David Torres, blog, escritor, literaturaTropezando con melones, David Torres  El primer melón me lo encontré en una playa andaluza, un día de verano. El último lo veo cada mañana al enfrentarme al espejo. ¿Qué me dirá ese tipo hoy? ¿Qué inesperados regalos, qué decepciones, qué frescas dentelladas me tendrá reservadas el día?
  Yo no lo sabía pero eso que mis manos agarraban con el ansia de un talonador de rugby era un melón. Es decir, una réplica más o menos ovoide de mi cabeza, la materialización fáctica de una idea en el mundo de los objetos reales.


Un trago en honor de Poe

Hace un par de años pasó de puntillas el centenario de Edgar Allan Poe, aquel poeta melancólico que hizo del terror una religión y del que alguien dijo que desentonaba en los Estados Unidos del siglo XIX como un Botticelli colgado en una pocilga. En realidad Poe hubiese desentonado en cualquier tiempo y lugar porque era un poeta loco al que la borrachera le salía en verso, uno de esos tipos sin país que entraba en un salón a recitar e inmediatamente veía un cónclave de cadáveres, se inclinaba a besar la mano a una mujer y descubría en la blancura de la piel el mármol futuro de la tumba. Toda la parafernalia romántica de la muerte en enaguas, el caserón chungo, el cementerio okupa, la inventó Poe, ese delicado orfebre de la belleza que se casó con Virginia, su prima de 13 años, y el mismo día de la boda ya supo que iba vestido de sepulturero.

He recordado a Poe, aquel borracho infeliz que decora gratis las pesadillas de cuervos y gatos negros, al ver los eslóganes de la campaña electoral, el vocerío oligofrénico de los mítines, las jetas hemorroidales de los políticos colgados de las farolas en lastimosa metonimia. Siempre me sucede lo mismo cada vez que padezco una campaña electoral, esa pesadilla unánime de la que nadie podemos despertar, esa noche de los muertos vivientes. Entonces recuerdo que el pobre Poe murió de un ataque de democracia. Lo emborracharon hasta la muerte para obligarlo a votar una y otra vez en una de esas parodias electorales con las que reemplazar una tiranía idiota por otra tiranía idiota, intercambiando bares y urnas hasta que estuvo tan maltrecho que no podía sostenerse en pie y lo abandonaron en un callejón.
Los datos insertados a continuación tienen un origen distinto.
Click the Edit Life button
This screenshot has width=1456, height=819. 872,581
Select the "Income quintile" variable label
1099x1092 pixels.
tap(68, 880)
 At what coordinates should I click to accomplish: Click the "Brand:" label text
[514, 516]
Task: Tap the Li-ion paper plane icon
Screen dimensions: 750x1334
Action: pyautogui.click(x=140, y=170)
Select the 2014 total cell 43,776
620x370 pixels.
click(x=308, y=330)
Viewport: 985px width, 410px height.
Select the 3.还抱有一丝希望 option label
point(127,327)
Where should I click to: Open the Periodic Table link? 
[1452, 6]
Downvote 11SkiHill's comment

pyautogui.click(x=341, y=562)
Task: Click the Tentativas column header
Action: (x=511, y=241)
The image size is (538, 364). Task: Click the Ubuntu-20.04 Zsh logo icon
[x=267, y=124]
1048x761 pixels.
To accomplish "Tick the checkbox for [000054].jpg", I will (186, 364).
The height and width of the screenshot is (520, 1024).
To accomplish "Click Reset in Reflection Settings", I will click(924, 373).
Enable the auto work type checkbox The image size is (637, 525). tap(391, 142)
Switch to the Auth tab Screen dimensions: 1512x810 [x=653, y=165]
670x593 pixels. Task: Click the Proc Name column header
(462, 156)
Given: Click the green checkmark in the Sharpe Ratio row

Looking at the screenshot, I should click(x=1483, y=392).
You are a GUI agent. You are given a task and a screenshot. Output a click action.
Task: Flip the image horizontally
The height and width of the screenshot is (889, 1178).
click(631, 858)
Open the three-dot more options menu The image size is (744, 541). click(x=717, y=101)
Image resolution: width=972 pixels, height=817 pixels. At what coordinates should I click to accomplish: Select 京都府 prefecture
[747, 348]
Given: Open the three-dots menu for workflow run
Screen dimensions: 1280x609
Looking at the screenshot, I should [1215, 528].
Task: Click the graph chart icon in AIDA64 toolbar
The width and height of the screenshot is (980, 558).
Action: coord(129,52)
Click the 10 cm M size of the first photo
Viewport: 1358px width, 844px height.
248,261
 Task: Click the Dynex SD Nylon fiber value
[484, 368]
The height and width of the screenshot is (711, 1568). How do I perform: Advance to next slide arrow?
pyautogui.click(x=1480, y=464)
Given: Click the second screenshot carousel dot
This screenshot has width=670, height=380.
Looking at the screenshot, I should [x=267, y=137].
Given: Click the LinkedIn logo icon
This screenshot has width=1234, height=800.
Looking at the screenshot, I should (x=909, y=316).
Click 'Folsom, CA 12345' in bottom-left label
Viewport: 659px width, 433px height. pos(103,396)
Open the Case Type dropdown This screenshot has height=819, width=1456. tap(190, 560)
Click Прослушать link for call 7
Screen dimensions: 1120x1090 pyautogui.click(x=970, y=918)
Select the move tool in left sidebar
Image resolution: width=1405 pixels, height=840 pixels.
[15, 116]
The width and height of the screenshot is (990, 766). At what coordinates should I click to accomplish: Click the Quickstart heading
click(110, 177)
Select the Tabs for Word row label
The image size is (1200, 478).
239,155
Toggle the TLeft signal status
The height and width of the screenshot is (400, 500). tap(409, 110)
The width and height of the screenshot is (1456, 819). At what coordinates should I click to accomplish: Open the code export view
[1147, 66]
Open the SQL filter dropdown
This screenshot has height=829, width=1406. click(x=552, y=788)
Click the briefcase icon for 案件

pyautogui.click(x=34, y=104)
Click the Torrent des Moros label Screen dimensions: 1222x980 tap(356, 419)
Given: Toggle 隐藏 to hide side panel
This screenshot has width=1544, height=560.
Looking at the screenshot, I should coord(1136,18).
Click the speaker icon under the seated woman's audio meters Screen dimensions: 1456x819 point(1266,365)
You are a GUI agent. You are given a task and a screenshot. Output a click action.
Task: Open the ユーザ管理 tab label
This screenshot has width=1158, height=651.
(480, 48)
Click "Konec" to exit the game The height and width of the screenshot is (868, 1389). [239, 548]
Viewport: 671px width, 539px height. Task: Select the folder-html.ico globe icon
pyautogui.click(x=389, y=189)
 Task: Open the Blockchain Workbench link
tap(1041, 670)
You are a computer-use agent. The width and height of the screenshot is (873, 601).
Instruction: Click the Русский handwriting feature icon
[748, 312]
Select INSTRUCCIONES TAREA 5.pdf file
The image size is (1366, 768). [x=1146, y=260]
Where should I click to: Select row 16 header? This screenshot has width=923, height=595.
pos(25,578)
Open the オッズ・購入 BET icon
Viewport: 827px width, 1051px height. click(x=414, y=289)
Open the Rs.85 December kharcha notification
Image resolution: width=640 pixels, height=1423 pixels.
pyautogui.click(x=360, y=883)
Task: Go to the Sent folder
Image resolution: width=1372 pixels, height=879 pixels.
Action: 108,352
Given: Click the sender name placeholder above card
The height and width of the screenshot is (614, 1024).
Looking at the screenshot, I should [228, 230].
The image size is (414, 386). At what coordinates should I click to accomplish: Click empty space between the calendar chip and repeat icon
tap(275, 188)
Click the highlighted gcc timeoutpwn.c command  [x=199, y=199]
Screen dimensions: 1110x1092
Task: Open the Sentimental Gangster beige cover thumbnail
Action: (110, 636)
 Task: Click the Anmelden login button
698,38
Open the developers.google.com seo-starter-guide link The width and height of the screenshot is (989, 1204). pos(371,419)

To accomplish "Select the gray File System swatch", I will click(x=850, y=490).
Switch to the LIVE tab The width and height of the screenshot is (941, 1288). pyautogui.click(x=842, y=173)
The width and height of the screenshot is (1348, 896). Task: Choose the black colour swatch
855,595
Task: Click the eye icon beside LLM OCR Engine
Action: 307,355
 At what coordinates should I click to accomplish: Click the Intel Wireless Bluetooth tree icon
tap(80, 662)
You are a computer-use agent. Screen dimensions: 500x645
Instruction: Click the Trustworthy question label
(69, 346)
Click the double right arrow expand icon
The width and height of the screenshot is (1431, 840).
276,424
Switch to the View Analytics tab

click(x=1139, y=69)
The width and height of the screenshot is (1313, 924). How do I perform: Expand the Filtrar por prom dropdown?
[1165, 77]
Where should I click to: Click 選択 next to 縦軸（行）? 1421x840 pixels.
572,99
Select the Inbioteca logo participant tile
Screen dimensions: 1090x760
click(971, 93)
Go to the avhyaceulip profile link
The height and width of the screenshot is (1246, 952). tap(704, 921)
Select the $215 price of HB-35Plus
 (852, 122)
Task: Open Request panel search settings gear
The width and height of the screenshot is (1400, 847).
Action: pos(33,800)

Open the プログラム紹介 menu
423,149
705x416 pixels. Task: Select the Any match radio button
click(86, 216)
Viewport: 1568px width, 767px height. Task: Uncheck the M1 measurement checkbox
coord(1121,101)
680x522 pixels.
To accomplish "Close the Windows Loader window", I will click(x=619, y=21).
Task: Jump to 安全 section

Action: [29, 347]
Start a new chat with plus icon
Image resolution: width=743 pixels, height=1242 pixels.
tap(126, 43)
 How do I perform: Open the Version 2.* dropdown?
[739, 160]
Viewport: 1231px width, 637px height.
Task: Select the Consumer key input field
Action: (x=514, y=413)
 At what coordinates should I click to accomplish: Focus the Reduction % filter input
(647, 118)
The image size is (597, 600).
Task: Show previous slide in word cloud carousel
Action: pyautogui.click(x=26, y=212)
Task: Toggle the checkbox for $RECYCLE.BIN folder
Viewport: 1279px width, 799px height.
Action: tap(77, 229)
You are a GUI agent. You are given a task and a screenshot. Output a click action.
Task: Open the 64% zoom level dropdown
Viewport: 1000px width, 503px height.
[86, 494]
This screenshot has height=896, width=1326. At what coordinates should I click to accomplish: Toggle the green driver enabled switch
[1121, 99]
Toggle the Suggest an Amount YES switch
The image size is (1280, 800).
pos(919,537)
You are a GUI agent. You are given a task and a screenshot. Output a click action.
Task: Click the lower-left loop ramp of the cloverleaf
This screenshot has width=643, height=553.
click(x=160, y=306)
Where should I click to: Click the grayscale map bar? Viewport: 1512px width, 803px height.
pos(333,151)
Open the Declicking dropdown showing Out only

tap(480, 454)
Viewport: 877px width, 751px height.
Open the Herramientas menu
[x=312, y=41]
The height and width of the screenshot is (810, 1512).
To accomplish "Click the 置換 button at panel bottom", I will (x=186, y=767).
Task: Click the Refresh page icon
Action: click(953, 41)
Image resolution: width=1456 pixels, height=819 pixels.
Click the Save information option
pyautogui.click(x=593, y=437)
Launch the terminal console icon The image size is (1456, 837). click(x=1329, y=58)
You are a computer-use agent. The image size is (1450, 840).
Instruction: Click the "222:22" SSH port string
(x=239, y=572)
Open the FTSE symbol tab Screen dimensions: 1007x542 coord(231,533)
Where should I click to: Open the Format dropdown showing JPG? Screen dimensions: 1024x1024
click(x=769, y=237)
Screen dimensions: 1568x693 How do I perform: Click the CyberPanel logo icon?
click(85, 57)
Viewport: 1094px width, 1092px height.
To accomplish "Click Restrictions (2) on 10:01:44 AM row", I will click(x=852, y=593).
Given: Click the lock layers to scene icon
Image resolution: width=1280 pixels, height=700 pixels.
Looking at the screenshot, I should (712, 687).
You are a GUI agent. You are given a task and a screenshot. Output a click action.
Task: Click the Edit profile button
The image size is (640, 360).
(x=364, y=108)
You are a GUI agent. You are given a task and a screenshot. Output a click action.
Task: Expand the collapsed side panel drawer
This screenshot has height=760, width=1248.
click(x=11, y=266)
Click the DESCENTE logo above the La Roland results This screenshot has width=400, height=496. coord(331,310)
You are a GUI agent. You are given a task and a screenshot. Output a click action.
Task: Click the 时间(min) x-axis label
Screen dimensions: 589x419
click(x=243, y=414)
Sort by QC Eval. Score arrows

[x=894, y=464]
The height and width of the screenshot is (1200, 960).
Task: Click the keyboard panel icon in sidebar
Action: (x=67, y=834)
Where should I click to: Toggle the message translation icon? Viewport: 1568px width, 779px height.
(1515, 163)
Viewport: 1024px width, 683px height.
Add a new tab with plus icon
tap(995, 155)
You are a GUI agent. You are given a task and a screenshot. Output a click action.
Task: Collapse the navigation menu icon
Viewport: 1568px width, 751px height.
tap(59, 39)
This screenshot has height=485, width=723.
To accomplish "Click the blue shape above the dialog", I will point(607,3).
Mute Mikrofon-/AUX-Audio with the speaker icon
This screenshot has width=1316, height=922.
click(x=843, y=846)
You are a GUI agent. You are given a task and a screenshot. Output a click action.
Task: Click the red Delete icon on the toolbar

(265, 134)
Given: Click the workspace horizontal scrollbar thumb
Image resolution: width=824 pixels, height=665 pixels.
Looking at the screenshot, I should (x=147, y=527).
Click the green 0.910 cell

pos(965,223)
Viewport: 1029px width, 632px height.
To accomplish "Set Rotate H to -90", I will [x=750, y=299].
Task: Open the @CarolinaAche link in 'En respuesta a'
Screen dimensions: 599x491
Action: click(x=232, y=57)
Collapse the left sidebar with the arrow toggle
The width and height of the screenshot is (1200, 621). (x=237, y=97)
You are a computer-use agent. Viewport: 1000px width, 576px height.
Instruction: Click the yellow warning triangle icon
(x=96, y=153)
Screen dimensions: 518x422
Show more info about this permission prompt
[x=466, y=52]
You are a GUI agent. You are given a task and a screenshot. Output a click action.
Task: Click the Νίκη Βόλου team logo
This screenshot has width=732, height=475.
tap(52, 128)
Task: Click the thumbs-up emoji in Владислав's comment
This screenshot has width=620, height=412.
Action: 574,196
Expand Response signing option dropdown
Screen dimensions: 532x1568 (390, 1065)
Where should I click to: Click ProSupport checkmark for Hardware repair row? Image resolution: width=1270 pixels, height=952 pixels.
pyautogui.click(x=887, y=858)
Agonizó varios días en un hospital de Baltimore y dicen que sus plegarias finales iban dirigidas a un tal Reynolds, el explorador polar que le señaló el fin del mundo, el más allá blanco y desolado que entrevió en la Narración de Arthur Gordon Pym y que reencontró por última vez al fondo de una botella. ??¿Hay alguna esperanza?? preguntó en el momento de morir. El médico no sabía qué decir pero Poe le atajó con la cuchilla con que cercenaba el cuello a sus relatos: ??No me refiero a eso. Quiero decir si hay esperanza para un miserable como yo?.

Lo más triste de todo es que Poe, aquel aristócrata neuronal flaco y sin un dólar, no sólo no creía en la democracia sino que llegó a escribir que el pueblo sólo debe intervenir en las leyes para obedecerlas. No hay ninguna lección en este réquiem salvo quizá la de que sólo una borrachera mortal podría librarnos de la imbecilidad, la fealdad y la mugre que van a atiborrar las calles. Bebamos en honor de Poe, no vaya a ser que la democracia o la muerte nos pillen sobrios y no alcancemos a ver la diferencia.